R.G. Barry Corp., best known for the Dearfoams slipper brand, has agreed to be acquired for an estimated $215 million by Mill Road Capital, the Greenwich, CN.-based private equity firm that proposed buying it in September.
The merger will result in R.G. Barry becoming a wholly-owned subsidiary of a newly-formed corporation controlled by Mill Road. Besides the Dearfoam's slipper brand, the company owns Baggallini handbags, totes and travel accessories,  and Foot Petals premium insoles and comfort products.

Mill Road, already an 9.8 percent shareholder, will acquire all outstanding shares for $19, an 18 percent premium over the 30-day average stock price prior to the firm’s initial proposal in September. It also is 67 percent higher than the company’s 52-week low prior to the proposal and 6 percent higher than the 52-week high for that period.
“Mill Road has a clear understanding of our vision for the business,” said R.G. Barry’s CEO Greg Tunney in a press release. “As a privately-held company, we expect to continue to invest in the long-term growth and acquisition strategies that we believe will propel R.G. Barry brands into a true leader in the accessories marketplace. We look forward to this partnership.”

Mill Road Managing Director Scott Scharfman said, “We have great confidence in the outstanding senior management team led by Greg Tunney and believe in their ability to successfully implement the long-term strategic plan,”
The merger agreement was unanimously approved by R.G. Barry’s board of directors. It’s expected to close in the third quarter.

The merger agreement permits R.G. Barry to solicit alternative acquisition proposals from third parties through May 31, and R.G. Barry intends to do so under the direction of the Board and with the assistance of its financial advisor, Peter J. Solomon Co.

R.G. Barry also released its third-quarter results, which included a 1.3 percent increase in net sales to $26.1 million.

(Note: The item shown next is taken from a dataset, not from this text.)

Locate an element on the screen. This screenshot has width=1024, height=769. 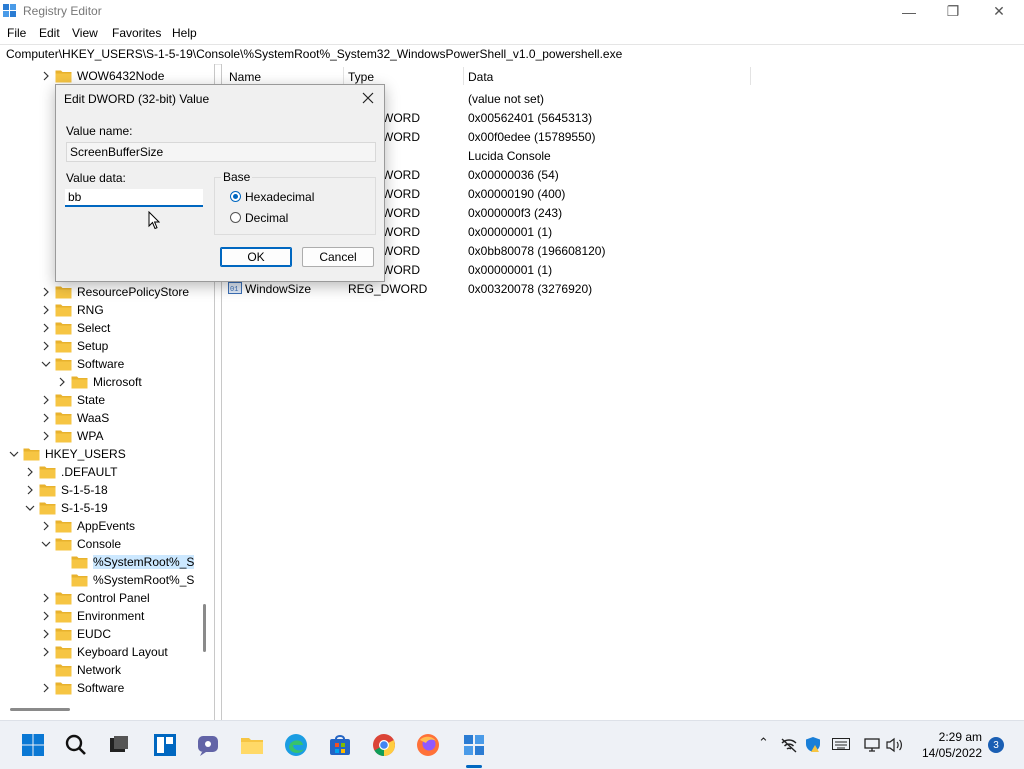
decimal-radio is located at coordinates (236, 218).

Net earnings grew 66.1 percent to $2.6 million, or 22 cents a share, although the latest period included a $2.4 million non-taxable gain related to the death benefit of insurance policies on the life of former Chairman, Gordon Zacks, who died Feb. 1.

Gross margins eroded to 44.1 percent compared to 45.9 percent one year ago. SG&A expenses of $11.4 million were up nearly 19 percent, primarily as a result of the company's continuing investment in long-term growth initiatives and costs related to the merger transaction.

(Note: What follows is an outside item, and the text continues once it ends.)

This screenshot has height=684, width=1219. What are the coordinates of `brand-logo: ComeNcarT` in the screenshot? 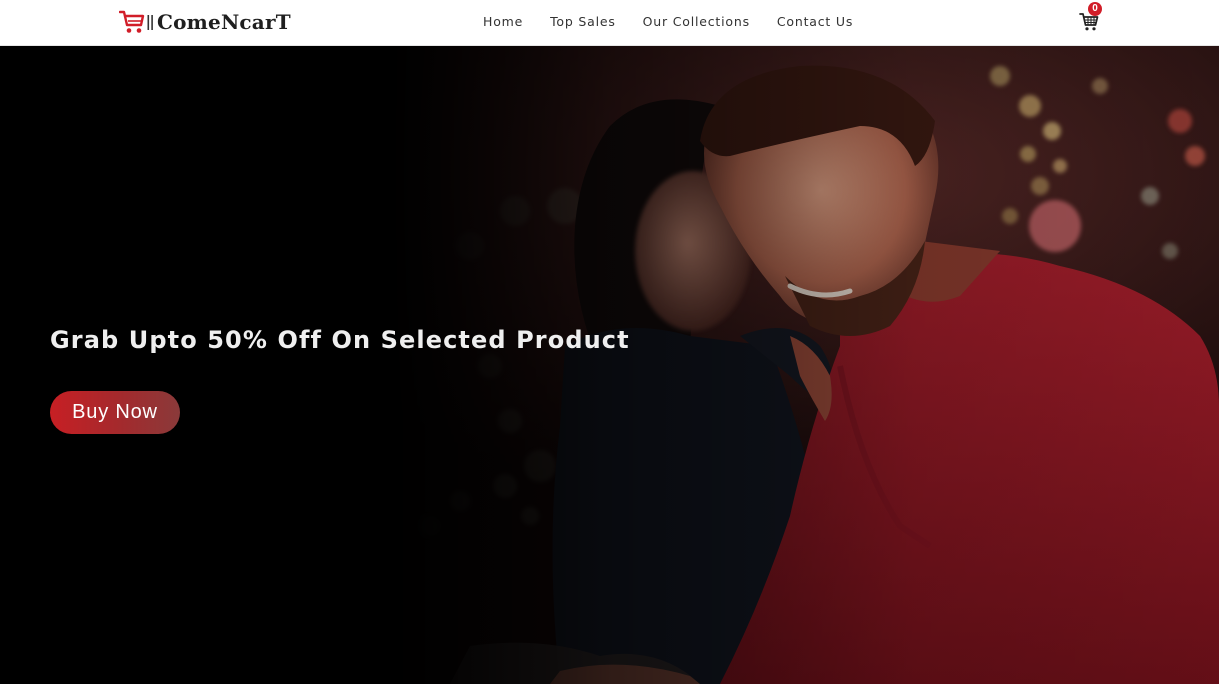 It's located at (205, 22).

In the Footwear segment, quarterly sales were $16.6 million compared with $16.4 million one year ago. Footwear gross margins decreased by 60 basis points to 39.4 percent; and gross profit remained relatively flat on a year-over-year dollar basis at $6.5 million. Third quarter operating profit decreased $0.3 million, reflecting fluctuations in a broad range of expenses.

In the Accessories segment, sales rose 1.2 percent to $9.5 million. Quarterly operating profit decreased by $1.6 million versus last year to $0.2 million, reflecting a 390 basis point drop in gross margin.

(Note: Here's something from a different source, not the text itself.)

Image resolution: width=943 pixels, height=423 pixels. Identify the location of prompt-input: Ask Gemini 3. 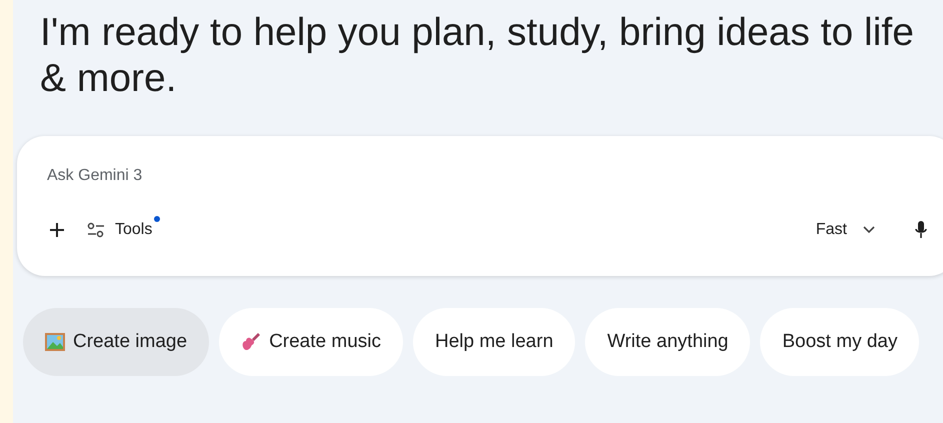
(347, 176).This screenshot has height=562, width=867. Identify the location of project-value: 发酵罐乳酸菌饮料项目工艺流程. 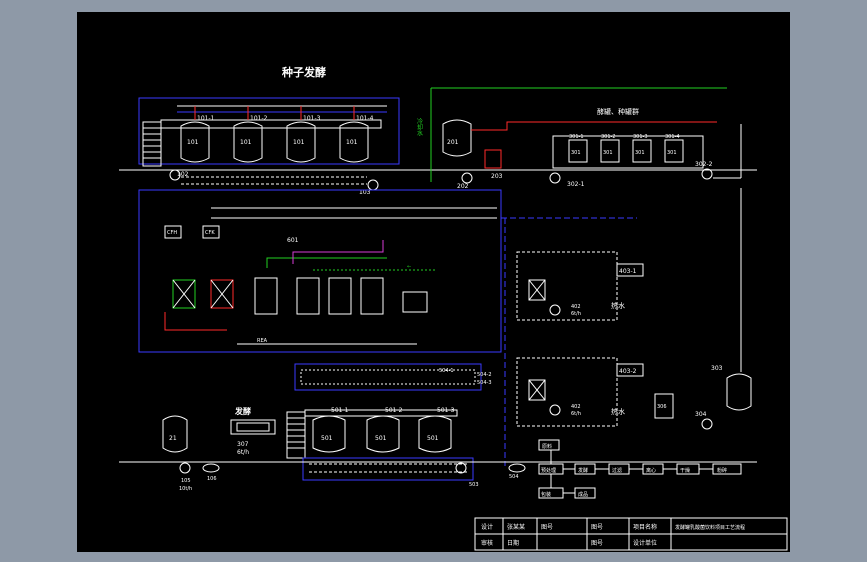
(710, 528).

Tunney concluded, “The greatest test our business faces continues to be identifying and retaining profitable top-line growth in existing segments while adding new, category-appropriate drivers in other parts of the accessories universe. We remain committed to investing for the long-term in the people, platforms and strategies that will make that growth possible at a faster and more sustainable rate than we currently are achieving.”